Input for this task:
'''

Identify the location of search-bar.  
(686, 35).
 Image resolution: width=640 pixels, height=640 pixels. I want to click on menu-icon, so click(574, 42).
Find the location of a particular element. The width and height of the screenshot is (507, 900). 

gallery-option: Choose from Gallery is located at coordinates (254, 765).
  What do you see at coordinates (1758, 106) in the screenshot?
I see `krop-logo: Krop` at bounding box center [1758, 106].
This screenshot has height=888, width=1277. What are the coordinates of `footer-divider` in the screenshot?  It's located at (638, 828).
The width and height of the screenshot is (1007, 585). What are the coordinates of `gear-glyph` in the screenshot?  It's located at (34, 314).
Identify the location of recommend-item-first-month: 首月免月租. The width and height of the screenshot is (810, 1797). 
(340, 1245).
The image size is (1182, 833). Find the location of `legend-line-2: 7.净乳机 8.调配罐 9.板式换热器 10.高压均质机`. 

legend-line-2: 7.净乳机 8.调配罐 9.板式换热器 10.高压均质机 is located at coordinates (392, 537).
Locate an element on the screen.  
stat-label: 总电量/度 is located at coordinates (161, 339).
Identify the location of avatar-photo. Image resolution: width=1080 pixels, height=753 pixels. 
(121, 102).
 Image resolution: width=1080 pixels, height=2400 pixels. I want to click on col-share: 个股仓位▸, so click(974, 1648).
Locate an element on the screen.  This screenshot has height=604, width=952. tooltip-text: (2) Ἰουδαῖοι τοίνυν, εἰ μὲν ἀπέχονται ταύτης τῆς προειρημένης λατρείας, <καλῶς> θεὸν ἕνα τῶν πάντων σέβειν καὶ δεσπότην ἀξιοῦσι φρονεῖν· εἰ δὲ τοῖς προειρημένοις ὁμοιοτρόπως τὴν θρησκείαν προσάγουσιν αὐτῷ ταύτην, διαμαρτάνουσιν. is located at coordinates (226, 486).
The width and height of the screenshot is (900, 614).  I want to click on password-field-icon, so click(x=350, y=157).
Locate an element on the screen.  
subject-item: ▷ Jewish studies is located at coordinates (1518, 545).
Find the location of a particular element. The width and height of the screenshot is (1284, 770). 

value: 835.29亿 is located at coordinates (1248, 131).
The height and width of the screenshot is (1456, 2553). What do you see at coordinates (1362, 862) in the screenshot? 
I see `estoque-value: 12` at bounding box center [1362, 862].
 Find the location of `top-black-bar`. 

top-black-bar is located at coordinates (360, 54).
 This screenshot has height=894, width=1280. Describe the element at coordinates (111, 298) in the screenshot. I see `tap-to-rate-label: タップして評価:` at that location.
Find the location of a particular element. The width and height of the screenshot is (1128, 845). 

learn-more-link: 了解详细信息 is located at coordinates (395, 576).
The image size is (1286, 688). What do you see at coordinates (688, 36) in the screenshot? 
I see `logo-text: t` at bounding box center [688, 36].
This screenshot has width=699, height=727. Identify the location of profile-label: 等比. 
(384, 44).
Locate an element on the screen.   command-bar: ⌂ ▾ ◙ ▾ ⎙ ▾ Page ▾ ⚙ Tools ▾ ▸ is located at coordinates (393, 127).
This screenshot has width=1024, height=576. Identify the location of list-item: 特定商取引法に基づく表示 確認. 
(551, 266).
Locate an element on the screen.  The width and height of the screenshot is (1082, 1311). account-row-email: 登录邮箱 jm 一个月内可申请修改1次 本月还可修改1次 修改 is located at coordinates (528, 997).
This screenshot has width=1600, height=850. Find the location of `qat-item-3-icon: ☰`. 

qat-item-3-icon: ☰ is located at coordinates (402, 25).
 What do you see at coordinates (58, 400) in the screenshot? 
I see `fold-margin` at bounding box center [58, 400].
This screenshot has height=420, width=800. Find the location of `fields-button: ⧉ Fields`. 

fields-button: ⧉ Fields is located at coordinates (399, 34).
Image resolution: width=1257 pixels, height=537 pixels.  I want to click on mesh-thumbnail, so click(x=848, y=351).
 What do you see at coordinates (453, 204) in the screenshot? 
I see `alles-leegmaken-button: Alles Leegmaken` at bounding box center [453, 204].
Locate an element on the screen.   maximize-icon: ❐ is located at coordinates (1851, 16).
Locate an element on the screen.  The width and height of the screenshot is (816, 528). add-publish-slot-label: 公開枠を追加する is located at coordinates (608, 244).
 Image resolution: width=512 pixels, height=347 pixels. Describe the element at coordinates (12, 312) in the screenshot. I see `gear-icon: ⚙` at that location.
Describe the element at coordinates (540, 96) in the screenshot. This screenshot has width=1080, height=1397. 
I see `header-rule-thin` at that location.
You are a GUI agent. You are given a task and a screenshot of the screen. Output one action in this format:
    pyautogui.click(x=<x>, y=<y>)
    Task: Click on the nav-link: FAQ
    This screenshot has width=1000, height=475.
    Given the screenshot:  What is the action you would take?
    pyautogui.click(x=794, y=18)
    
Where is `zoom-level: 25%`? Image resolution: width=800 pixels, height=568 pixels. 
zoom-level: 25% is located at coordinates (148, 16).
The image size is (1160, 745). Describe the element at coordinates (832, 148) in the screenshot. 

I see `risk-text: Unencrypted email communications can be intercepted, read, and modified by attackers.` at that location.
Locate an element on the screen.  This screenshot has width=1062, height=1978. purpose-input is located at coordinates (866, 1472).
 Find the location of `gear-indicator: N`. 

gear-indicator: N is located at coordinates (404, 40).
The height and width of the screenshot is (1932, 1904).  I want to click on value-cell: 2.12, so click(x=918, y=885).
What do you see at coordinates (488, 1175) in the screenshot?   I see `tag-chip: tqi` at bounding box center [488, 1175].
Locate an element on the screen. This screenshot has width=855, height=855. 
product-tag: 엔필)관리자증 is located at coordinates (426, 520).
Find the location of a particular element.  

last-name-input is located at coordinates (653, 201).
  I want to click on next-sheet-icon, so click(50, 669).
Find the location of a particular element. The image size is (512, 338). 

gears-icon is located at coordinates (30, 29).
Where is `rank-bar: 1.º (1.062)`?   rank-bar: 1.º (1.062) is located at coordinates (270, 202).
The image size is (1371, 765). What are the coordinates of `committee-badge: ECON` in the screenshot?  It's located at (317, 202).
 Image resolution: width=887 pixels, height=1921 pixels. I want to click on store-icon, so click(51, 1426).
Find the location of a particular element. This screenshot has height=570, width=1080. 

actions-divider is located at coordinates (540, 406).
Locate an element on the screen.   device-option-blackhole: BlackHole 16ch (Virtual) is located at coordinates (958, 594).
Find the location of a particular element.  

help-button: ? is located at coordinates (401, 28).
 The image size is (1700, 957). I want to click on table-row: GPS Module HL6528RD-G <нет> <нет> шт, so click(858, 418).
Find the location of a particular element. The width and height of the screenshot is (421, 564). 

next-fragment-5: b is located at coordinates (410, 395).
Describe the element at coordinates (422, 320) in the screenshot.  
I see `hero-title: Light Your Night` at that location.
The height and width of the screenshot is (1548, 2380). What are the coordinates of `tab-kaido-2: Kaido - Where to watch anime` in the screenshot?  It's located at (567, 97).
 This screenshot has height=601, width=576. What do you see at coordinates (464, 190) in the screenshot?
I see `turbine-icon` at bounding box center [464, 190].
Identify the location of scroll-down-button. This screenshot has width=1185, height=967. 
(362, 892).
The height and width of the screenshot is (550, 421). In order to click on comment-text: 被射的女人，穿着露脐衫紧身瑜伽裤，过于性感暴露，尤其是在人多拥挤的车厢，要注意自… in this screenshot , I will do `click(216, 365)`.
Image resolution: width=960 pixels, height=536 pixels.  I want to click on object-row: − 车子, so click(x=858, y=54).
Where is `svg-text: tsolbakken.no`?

'''

What you need to do: Copy the listing above, renaming every "Locate an element" to "Find an element" and leaving everything else as it is.

Result for this task:
Identify the location of search-bar.  
(686, 35).
 Image resolution: width=640 pixels, height=640 pixels. I want to click on menu-icon, so click(574, 42).
Find the location of a particular element. The width and height of the screenshot is (507, 900). 

gallery-option: Choose from Gallery is located at coordinates (254, 765).
  What do you see at coordinates (1758, 106) in the screenshot?
I see `krop-logo: Krop` at bounding box center [1758, 106].
This screenshot has height=888, width=1277. What are the coordinates of `footer-divider` in the screenshot?  It's located at (638, 828).
The width and height of the screenshot is (1007, 585). What are the coordinates of `gear-glyph` in the screenshot?  It's located at (34, 314).
Identify the location of recommend-item-first-month: 首月免月租. The width and height of the screenshot is (810, 1797). 
(340, 1245).
The image size is (1182, 833). Find the location of `legend-line-2: 7.净乳机 8.调配罐 9.板式换热器 10.高压均质机`. 

legend-line-2: 7.净乳机 8.调配罐 9.板式换热器 10.高压均质机 is located at coordinates (392, 537).
Find an element on the screen.  
stat-label: 总电量/度 is located at coordinates (161, 339).
Identify the location of avatar-photo. Image resolution: width=1080 pixels, height=753 pixels. 
(121, 102).
 Image resolution: width=1080 pixels, height=2400 pixels. I want to click on col-share: 个股仓位▸, so click(974, 1648).
Find an element on the screen.  This screenshot has height=604, width=952. tooltip-text: (2) Ἰουδαῖοι τοίνυν, εἰ μὲν ἀπέχονται ταύτης τῆς προειρημένης λατρείας, <καλῶς> θεὸν ἕνα τῶν πάντων σέβειν καὶ δεσπότην ἀξιοῦσι φρονεῖν· εἰ δὲ τοῖς προειρημένοις ὁμοιοτρόπως τὴν θρησκείαν προσάγουσιν αὐτῷ ταύτην, διαμαρτάνουσιν. is located at coordinates (226, 486).
The width and height of the screenshot is (900, 614).  I want to click on password-field-icon, so click(x=350, y=157).
Find an element on the screen.  
subject-item: ▷ Jewish studies is located at coordinates (1518, 545).
Find the location of a particular element. The width and height of the screenshot is (1284, 770). 

value: 835.29亿 is located at coordinates (1248, 131).
The height and width of the screenshot is (1456, 2553). What do you see at coordinates (1362, 862) in the screenshot? 
I see `estoque-value: 12` at bounding box center [1362, 862].
 Find the location of `top-black-bar`. 

top-black-bar is located at coordinates (360, 54).
 This screenshot has height=894, width=1280. Describe the element at coordinates (111, 298) in the screenshot. I see `tap-to-rate-label: タップして評価:` at that location.
Find the location of a particular element. The width and height of the screenshot is (1128, 845). 

learn-more-link: 了解详细信息 is located at coordinates (395, 576).
The image size is (1286, 688). What do you see at coordinates (688, 36) in the screenshot? 
I see `logo-text: t` at bounding box center [688, 36].
This screenshot has width=699, height=727. Identify the location of profile-label: 等比. 
(384, 44).
Find an element on the screen.   command-bar: ⌂ ▾ ◙ ▾ ⎙ ▾ Page ▾ ⚙ Tools ▾ ▸ is located at coordinates (393, 127).
This screenshot has width=1024, height=576. Identify the location of list-item: 特定商取引法に基づく表示 確認. 
(551, 266).
Find an element on the screen.  The width and height of the screenshot is (1082, 1311). account-row-email: 登录邮箱 jm 一个月内可申请修改1次 本月还可修改1次 修改 is located at coordinates (528, 997).
This screenshot has width=1600, height=850. Find the location of `qat-item-3-icon: ☰`. 

qat-item-3-icon: ☰ is located at coordinates (402, 25).
 What do you see at coordinates (58, 400) in the screenshot? 
I see `fold-margin` at bounding box center [58, 400].
This screenshot has height=420, width=800. Find the location of `fields-button: ⧉ Fields`. 

fields-button: ⧉ Fields is located at coordinates (399, 34).
Image resolution: width=1257 pixels, height=537 pixels.  I want to click on mesh-thumbnail, so click(x=848, y=351).
 What do you see at coordinates (453, 204) in the screenshot? 
I see `alles-leegmaken-button: Alles Leegmaken` at bounding box center [453, 204].
Find an element on the screen.   maximize-icon: ❐ is located at coordinates (1851, 16).
Find an element on the screen.  The width and height of the screenshot is (816, 528). add-publish-slot-label: 公開枠を追加する is located at coordinates (608, 244).
 Image resolution: width=512 pixels, height=347 pixels. Describe the element at coordinates (12, 312) in the screenshot. I see `gear-icon: ⚙` at that location.
Describe the element at coordinates (540, 96) in the screenshot. This screenshot has width=1080, height=1397. 
I see `header-rule-thin` at that location.
You are a GUI agent. You are given a task and a screenshot of the screen. Output one action in this format:
    pyautogui.click(x=<x>, y=<y>)
    Task: Click on the nav-link: FAQ
    This screenshot has width=1000, height=475.
    Given the screenshot:  What is the action you would take?
    pyautogui.click(x=794, y=18)
    
Where is `zoom-level: 25%`? Image resolution: width=800 pixels, height=568 pixels. 
zoom-level: 25% is located at coordinates (148, 16).
The image size is (1160, 745). Describe the element at coordinates (832, 148) in the screenshot. 

I see `risk-text: Unencrypted email communications can be intercepted, read, and modified by attackers.` at that location.
Find an element on the screen.  This screenshot has width=1062, height=1978. purpose-input is located at coordinates (866, 1472).
 Find the location of `gear-indicator: N`. 

gear-indicator: N is located at coordinates (404, 40).
The height and width of the screenshot is (1932, 1904).  I want to click on value-cell: 2.12, so click(x=918, y=885).
What do you see at coordinates (488, 1175) in the screenshot?   I see `tag-chip: tqi` at bounding box center [488, 1175].
Find an element on the screen. This screenshot has width=855, height=855. 
product-tag: 엔필)관리자증 is located at coordinates (426, 520).
Find the location of a particular element.  

last-name-input is located at coordinates (653, 201).
  I want to click on next-sheet-icon, so click(50, 669).
Find the location of a particular element. The image size is (512, 338). 

gears-icon is located at coordinates (30, 29).
Where is `rank-bar: 1.º (1.062)`?   rank-bar: 1.º (1.062) is located at coordinates (270, 202).
The image size is (1371, 765). What are the coordinates of `committee-badge: ECON` in the screenshot?  It's located at (317, 202).
 Image resolution: width=887 pixels, height=1921 pixels. I want to click on store-icon, so click(51, 1426).
Find the location of a particular element. This screenshot has height=570, width=1080. 

actions-divider is located at coordinates (540, 406).
Find an element on the screen.   device-option-blackhole: BlackHole 16ch (Virtual) is located at coordinates (958, 594).
Find the location of a particular element.  

help-button: ? is located at coordinates (401, 28).
 The image size is (1700, 957). I want to click on table-row: GPS Module HL6528RD-G <нет> <нет> шт, so click(858, 418).
Find the location of a particular element. The width and height of the screenshot is (421, 564). 

next-fragment-5: b is located at coordinates (410, 395).
Describe the element at coordinates (422, 320) in the screenshot.  
I see `hero-title: Light Your Night` at that location.
The height and width of the screenshot is (1548, 2380). What are the coordinates of `tab-kaido-2: Kaido - Where to watch anime` in the screenshot?  It's located at (567, 97).
 This screenshot has height=601, width=576. What do you see at coordinates (464, 190) in the screenshot?
I see `turbine-icon` at bounding box center [464, 190].
Identify the location of scroll-down-button. This screenshot has width=1185, height=967. 
(362, 892).
The height and width of the screenshot is (550, 421). In order to click on comment-text: 被射的女人，穿着露脐衫紧身瑜伽裤，过于性感暴露，尤其是在人多拥挤的车厢，要注意自… in this screenshot , I will do `click(216, 365)`.
Image resolution: width=960 pixels, height=536 pixels.  I want to click on object-row: − 车子, so click(x=858, y=54).
Where is `svg-text: tsolbakken.no`?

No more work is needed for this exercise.